RE: SPAM message received - but should not have been delivered. [Solved]

[Michael Hutchinson <mh...@manux.co.nz>]

Hello Matt,

> > So, does anyone have a clue as to why the E-Mail in question was
> > delivered to our domain? Or even, why would our servers try to
deliver
> > a message who's recipients don't exist here?
> >
> I see nothing in those headers that would indicate who the recipients
are.
> 
> To:. Cc, etc are purely decorative. They mean *nothing* about who the
> message is actually being sent to.
> 
> Messages are delivered based on the address passed during the RCPT TO:
> command in the SMTP session. This is also called the "Envelope
> recipients". This information may sometimes be added to the email with
a
> "for" clause in a Received: header, but it is generally not present in
> the message headers.

Ah, that explains everything - I feel a bit stupid now. I found it
interesting to learn that RCPT TO information at SMTP time doesn't get
recorded in the mail headers, otherwise this would be useful information
to help build domain specific S.A rules.

> It's actually rather common for To/Cc to differ from the envelope
> recipients. This is actually how Bcc's work, and it also happens on
> mailing lists. You'll get copies of messages posted to the list, even
> though when you look at the headers they're "To:
> users@spamassassin.apache.org"... the apache listserv turns around and
> Bcc's all the messages it gets to all of its recipients.

Well, that does make good sense.

Thank-you Matt for the quick and informative reply :)

Cheers,
Michael Hutchinson
Manux Solutions Ltd

Re: SPAM message received - but should not have been delivered.

[Matt Kettler <mk...@verizon.net>]

Michael Hutchinson wrote:
>
> Hello everyone.
>
>  
>
> I regularly do a Bayes training run every week on any missed Spam that
> I collect from various places on the network. I picked some up from a
> co-worker and began to analyse the headers to determine any Spammyness
> I could write a S.A rule to bump the score up with. This is when I
> noticed that the E-Mail message in question should not have hit our
> servers at all – there is no header information suggesting a recipient
> that might exist on our network or domains. There are recipients…
> don’t get me wrong… as well as Carbon Copy addresses – none of these
> addresses are hosted with us at all – and yet the Mail Message in
> question was delivered to my co-worker who’s address has the same
> domain as my own (Manux.co.nz).
>
>  
>
> The Headers for the E-Mail have been posted at pastebin:
> http://pastebin.com/m5bcefa6a
>
> The E-Mail itself has been posted at pastebin:
> http://pastebin.com/m8827fb6
>
>  
>
> We host 2 Exchange servers as well as 2 Qmail servers. Everything
> usually works fine between the four – no weird delivery issues, no
> rogue E-Mails etcetera.
>
>  
>
> So, does anyone have a clue as to why the E-Mail in question was
> delivered to our domain? Or even, why would our servers try to deliver
> a message who’s recipients don’t exist here?
>
I see nothing in those headers that would indicate who the recipients are.

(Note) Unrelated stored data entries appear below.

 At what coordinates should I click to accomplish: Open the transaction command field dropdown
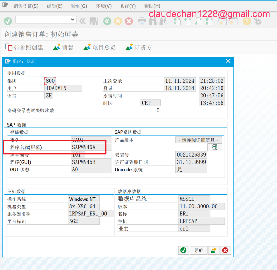[73, 20]
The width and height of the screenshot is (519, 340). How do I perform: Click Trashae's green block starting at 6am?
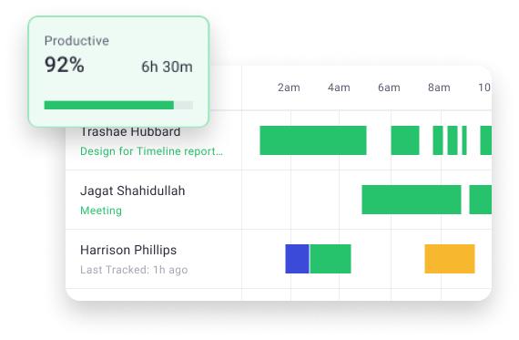pyautogui.click(x=405, y=140)
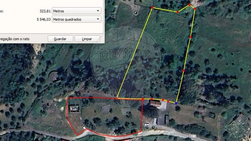Click the blue end vertex of the measurement
The image size is (251, 141).
click(176, 103)
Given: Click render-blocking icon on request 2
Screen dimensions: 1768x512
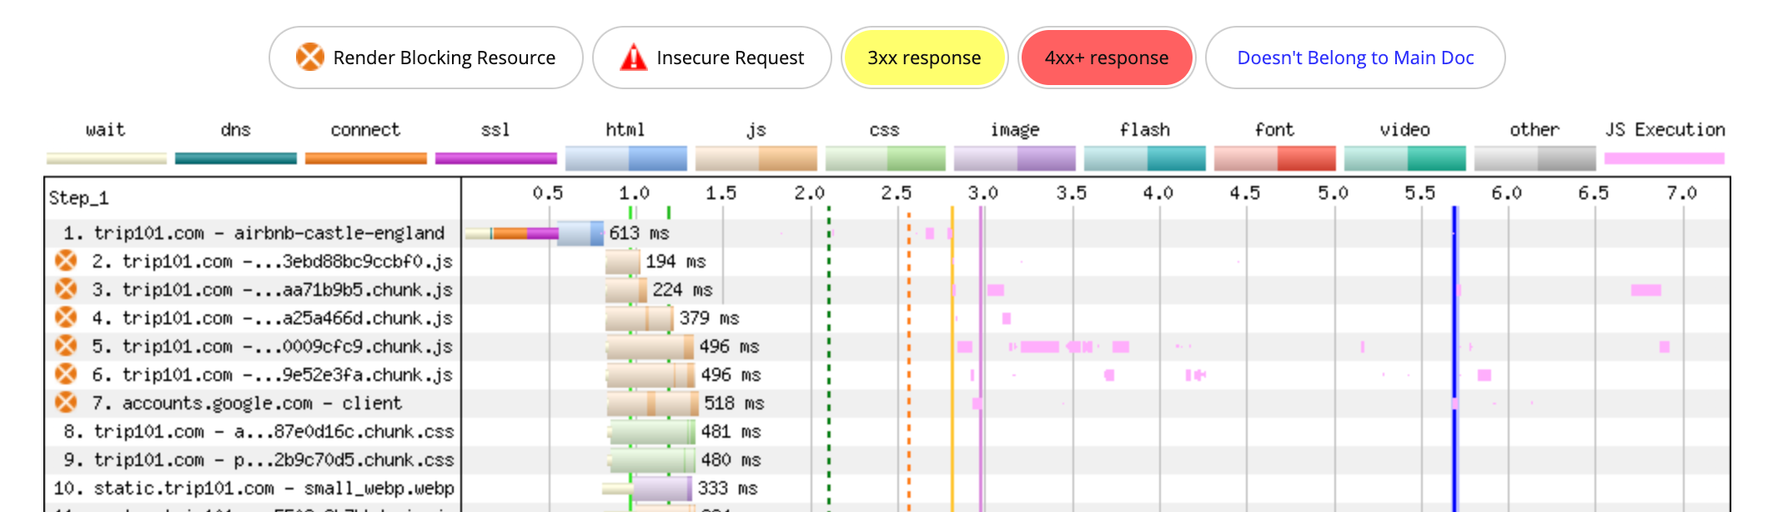Looking at the screenshot, I should click(66, 261).
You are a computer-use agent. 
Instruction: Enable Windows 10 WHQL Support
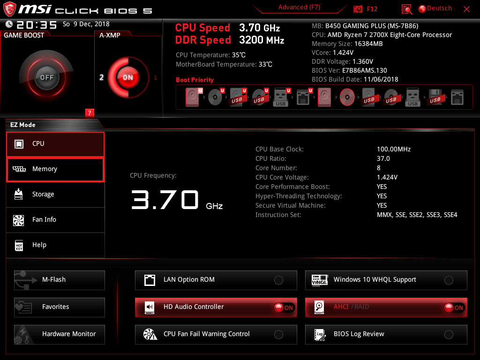coord(449,280)
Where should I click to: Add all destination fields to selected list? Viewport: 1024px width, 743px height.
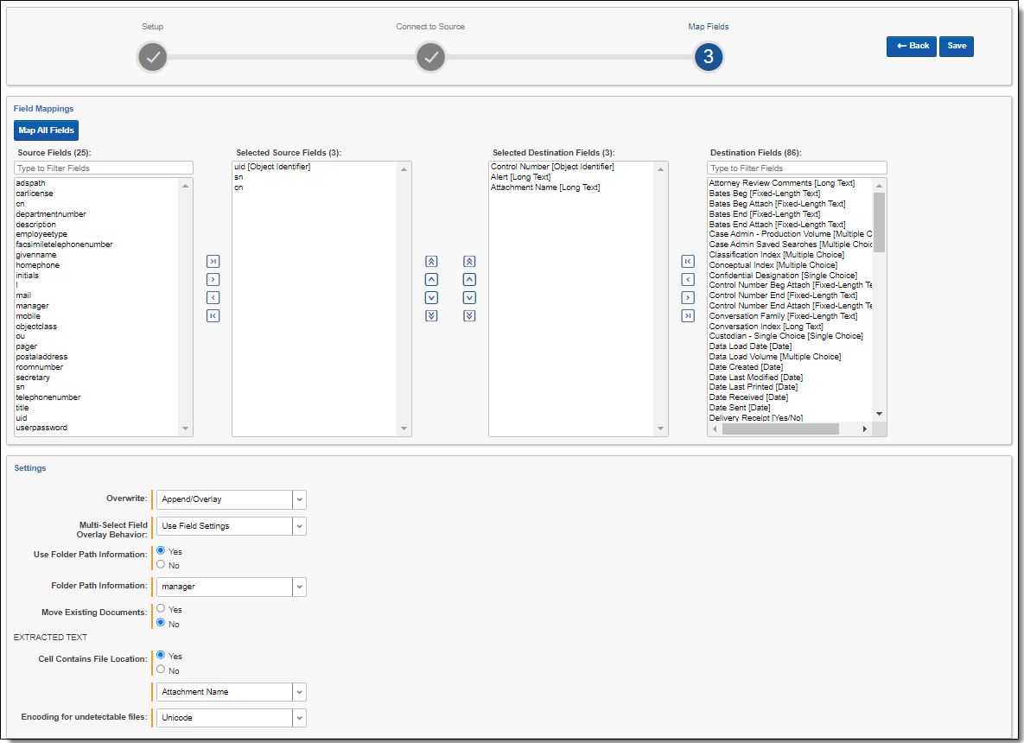pos(688,262)
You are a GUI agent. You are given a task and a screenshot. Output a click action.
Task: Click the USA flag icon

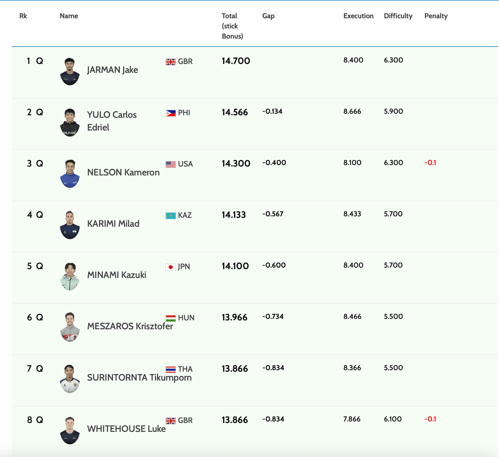click(x=170, y=164)
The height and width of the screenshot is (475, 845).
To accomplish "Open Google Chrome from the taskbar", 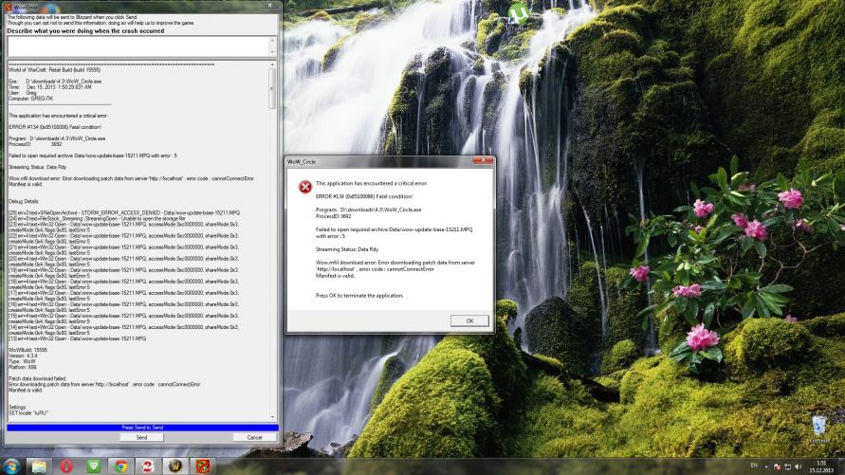I will click(121, 466).
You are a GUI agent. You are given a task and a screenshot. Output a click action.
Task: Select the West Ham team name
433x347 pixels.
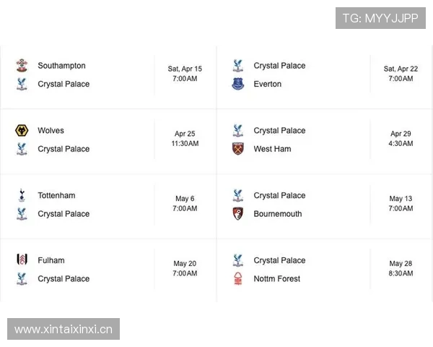pos(273,150)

To:. Cc, etc are purely decorative. They mean *nothing* about who the
message is actually being sent to.

Messages are delivered based on the address passed during the RCPT TO:
command in the SMTP session. This is also called the "Envelope
recipients". This information may sometimes be added to the email with a
"for" clause in a Received: header, but it is generally not present in
the message headers.

It's actually rather common for To/Cc to differ from the envelope
recipients. This is actually how Bcc's work, and it also happens on
mailing lists. You'll get copies of messages posted to the list, even
though when you look at the headers they're "To:
users@spamassassin.apache.org"... the apache listserv turns around and
Bcc's all the messages it gets to all of its recipients.